┌─ PAGE EXTRACT
Makes Four Small 5-inch Pastry Tart Shells

4-inch pastry tart shells

Four Small 5-inch Pastry Tart Shells.

    These tart shells are for blind baking which means that the crust is prebaked in the tart pan without the filling. The shells are thin, flaky, and very tender. Usually they are so delicate, you must fill them before they are removed from the pan. These are regular sized tart shells when compared to the more popular, smaller, tartlets. Indeed, one of my favorite recipes that uses these tart shells is Fresh Peach tarts.
The advantage to using these tart shells instead of making a pie is that you don’t have to worry about how to cut your pie. Of course, everyone gets the same size. None of this “His piece is bigger than mine!” scenario. So it’s just as well because if you used this crust in a regular pie, it would fall apart when you cut into it. It is that tender. These pastry tarts are also big enough to satisfy even the biggest appetite.
Above all, there are only four ingredients; flour, shortening, salt, and water. The pastry does not require sugar, eggs, or butter. For the most part, there will be enough sweetener in the filling so that you won’t need additional sugar in the pastry tart shell.
bowl of flour, shortening and salt

Ingredients for tart shells: Flour, shortening, and salt.

​
Ingredients:

2/3 cup all-purpose flour
1/3 cup vegetable shortening
2 Tablespoons cold water
1/4 teaspoon salt

Additional utensils:

  • Four 5-inch aluminum tart pans
  • Pie weights. I use dried red kidney beans.​

​Instructions:

1.  To begin with, in a medium bowl combine ⅔ cup all-purpose flour, ⅓ cup  vegetable shortening, and ¼ teaspoon salt. Cut the shortening into the flour with a pastry blender. I use a pastry blender and not a food processor because I have found the pastry blender to be easier to clean.
​2.  Stir in 2 Tablespoons cold water with a fork. Keep in mind that the pastry dough will be slightly sticky at this point.
3.  Turn out onto a lightly floured surface. Knead a few times until the dough is soft and no longer sticky. Shape into a ball.
​4.  Divide the dough into four equal pieces.

Flour, shortening and salt blended in blue bowl
Cut the shortening, flour, and salt together with a pastry blender.
Water stirred into flour mixture
Stir in 2 Tbls. cold water with a fork. The pastry dough will be slightly sticky.
Ball of kneaded dough
Turn out onto a lightly floured surface. Knead a few times and shape into a ball.
Dough divided into four pieces
Divide the dough into four equal pieces.

Line the tart pans with pastry dough:

5.  Roll a piece of dough into a circle about 6½ inches in diameter.

6.  Line a 5-inch diameter tart pan with the piece of dough. The dough should come to the edge of the pan. Turn under or trim any excess dough that hangs over the edge.
7.  Gently press the dough that rests on the top edge of the pan with a fork. This will help to hold the dough in place during baking. Prick the dough in the bottom of the pastry tart shell with a fork. This will help to prevent bubbles from forming while the tart shell is baking. Be sure to repeat for the remaining pieces of dough.
└─
• _WRITTEN TASK 1_:
Do these statements agree with the tart shell recipe? Answer yes or no for each, and quote the words from the recipe that settle it.
(a) The pastry calls for butter.
(b) Each piece of dough is rolled into a circle about 6½ inches across.
(c) Pricking the bottom of the dough helps keep bubbles from forming during baking.
• _WRITTEN TASK 2_:
Carry on the tart shell recipe from where it stops.
┌─ DATA EXCERPTS
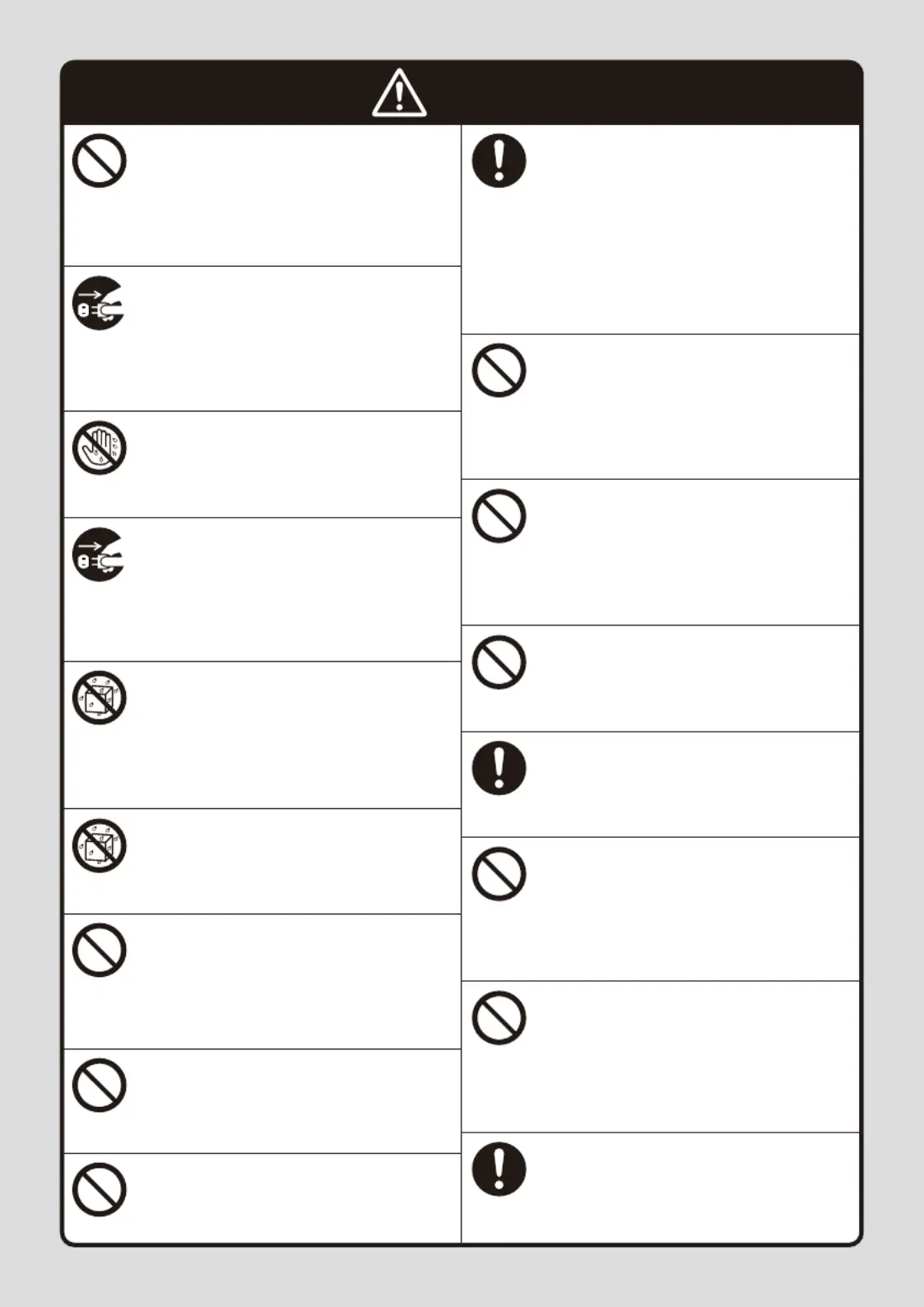Select the prohibition circle just above the bottom-right exclamation icon
The width and height of the screenshot is (924, 1307).
click(x=499, y=1018)
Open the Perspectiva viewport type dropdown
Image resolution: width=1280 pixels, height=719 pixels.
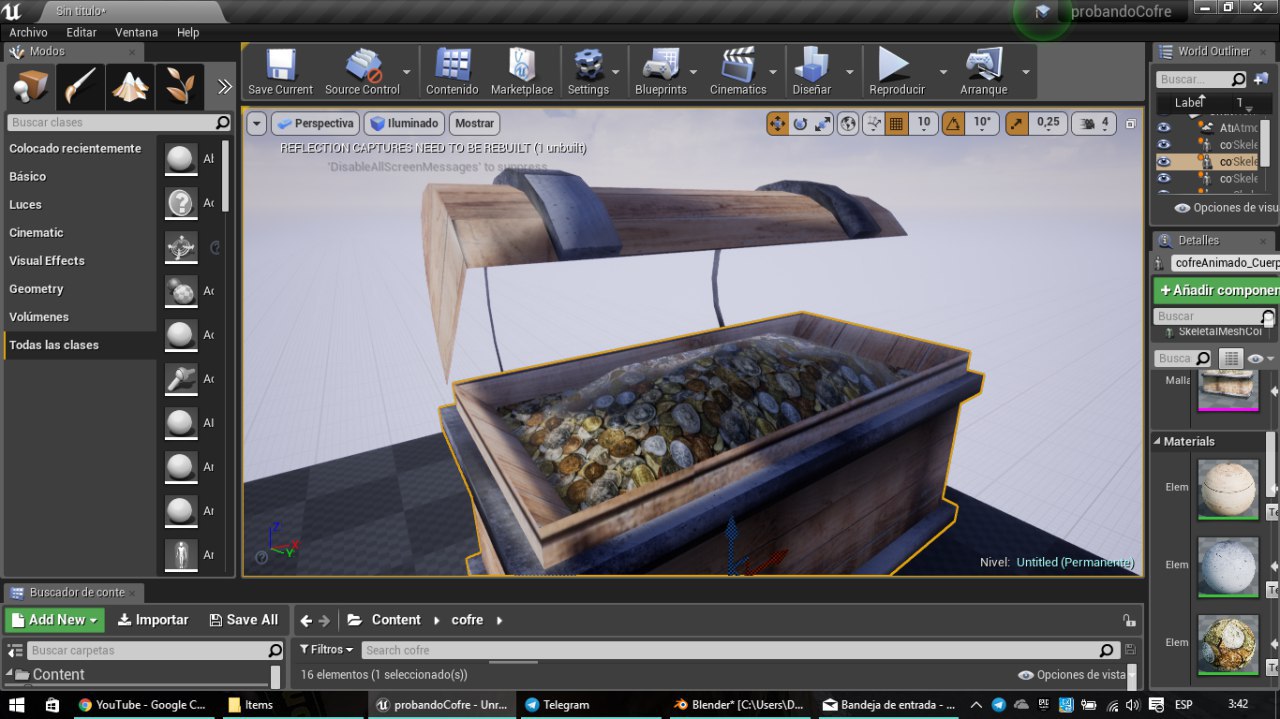314,123
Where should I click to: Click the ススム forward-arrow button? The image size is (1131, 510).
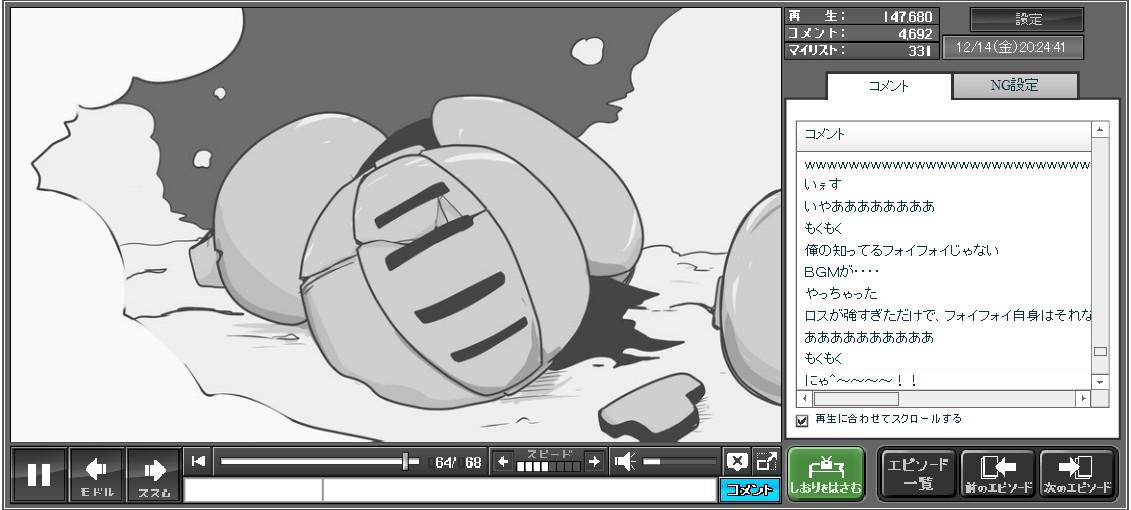154,474
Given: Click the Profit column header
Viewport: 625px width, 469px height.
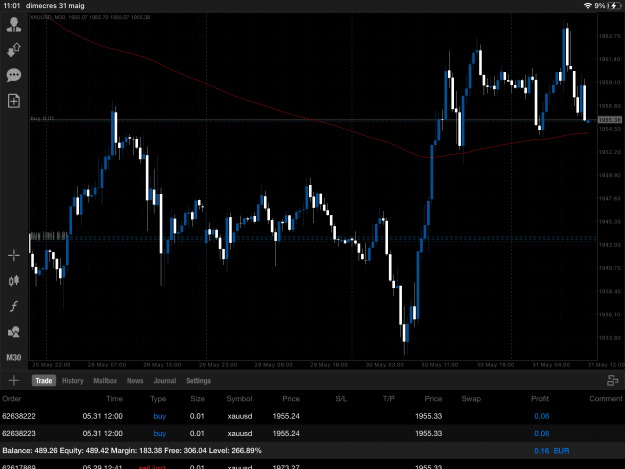Looking at the screenshot, I should pyautogui.click(x=540, y=398).
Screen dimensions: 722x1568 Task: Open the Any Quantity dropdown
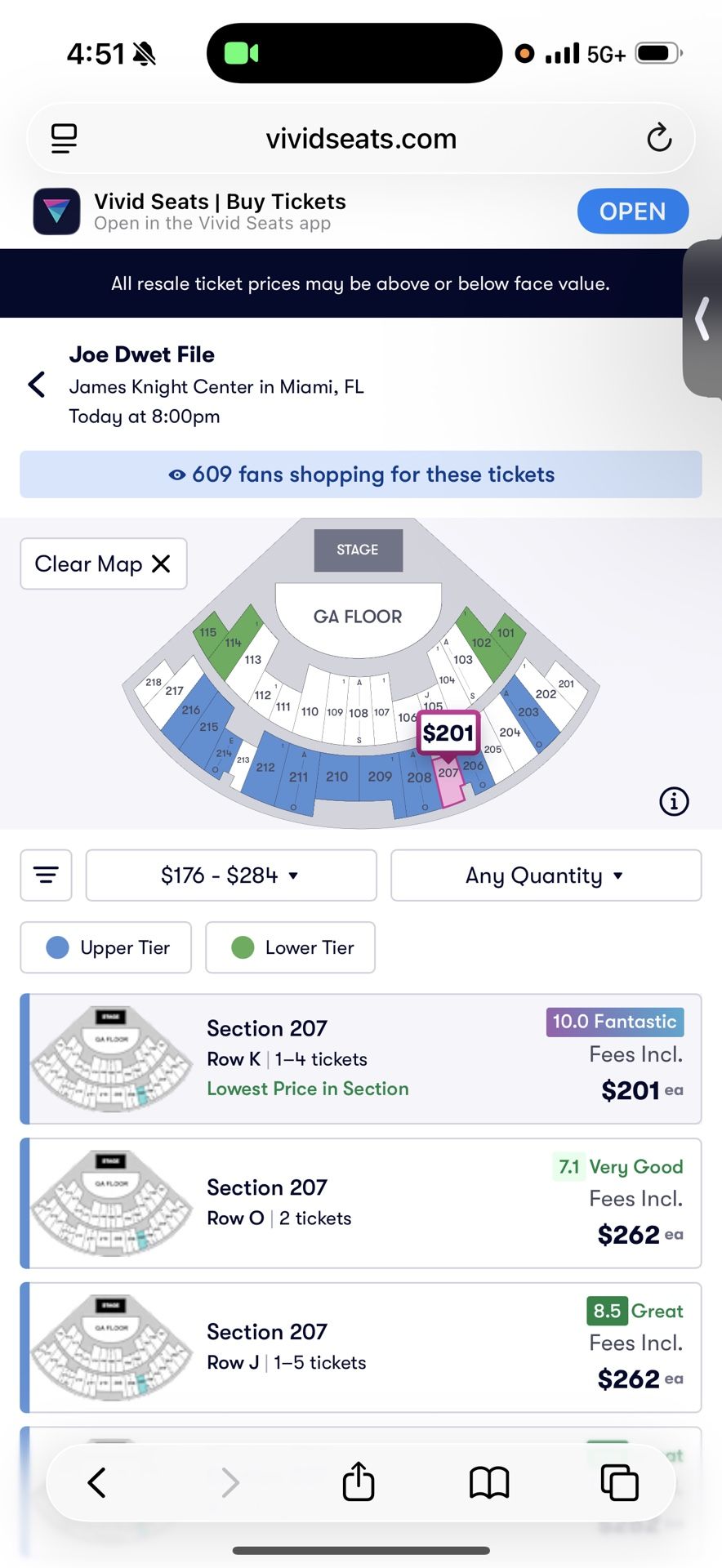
└─
• _RIGHT ANSWER 1_:
(a) No: "The pastry does not require sugar, eggs, or butter."
(b) Yes: "Roll a piece of dough into a circle about 6½ inches in diameter."
(c) Yes: "This will help to prevent bubbles from forming while the tart shell is baking."

• _RIGHT ANSWER 2_:
8.  Remove exactly 12 inches of foil from a roll of aluminum foil. This will give you a sheet that is 12 inches square. Fold it in half in both directions. Cut  the foil along the folds so that you have four pieces of 6-inch square aluminum foil. These will be used for lining the tart for the pie weights. Take one piece of the aluminum foil and use a small dish to mold into the shape of the inside of the tart pan.

Dough rolled into 6½ inch circle.
Roll a piece of dough into a circle that is about 6½ inches in diameter.
5-inch Tart pan lined with piece of dough.
Line a 5-inch diameter tart pan with dough. It should come to the edge of the pan.
Press dough with fork around top edge.
Gently press the dough that rests on the top edge of the pan with a fork.
Cut foil for lining tart pans.
Cut a 12-inch square piece of foil into four equal pieces for lining the tart pans.

Bake the tart shells:

9.  Gently place the foil in one of the tart pans that is lined with pastry dough. Fill the tart with ⅔ cup of any variety of dried beans (I use dark red kidney beans) or with pie weights.

10.  Then repeat for the remaining tart pans.
11. Place the prepared tart pans on a cookie sheet. Place the cookie sheet in a preheated 425° oven. Bake for 15 minutes.
12.  Finally, gently remove the foil and beans from each tart pan. Place the beans in a bowl or pan and allow to cool. Return the tart pans to the oven and cook for an additional 3 to 5 minutes or until the bottom of the crust begins to turn a light brown.

Beans and foil used as pie weights.
Gently place foil in one of the tart pans. Fill with 2/3 cup of any variety of dried beans.
Filling tart pans with beans.
Then repeat filling with dried beans for the remaining tart pans.
Tart pans on cookie sheet ready for oven.
Place tart pans on a cookie sheet and bake in a 425° oven for 15 minutes.
Remove foil and beans then bake for 3 to 5 minutes.
Gently remove the foil and beans from each tart pan. Bake for an additional 3 to 5 minutes.

13.  Remove from oven. Above all, allow the shells to cool before adding any filling.

Four baked tart shells.

Four baked tart shells.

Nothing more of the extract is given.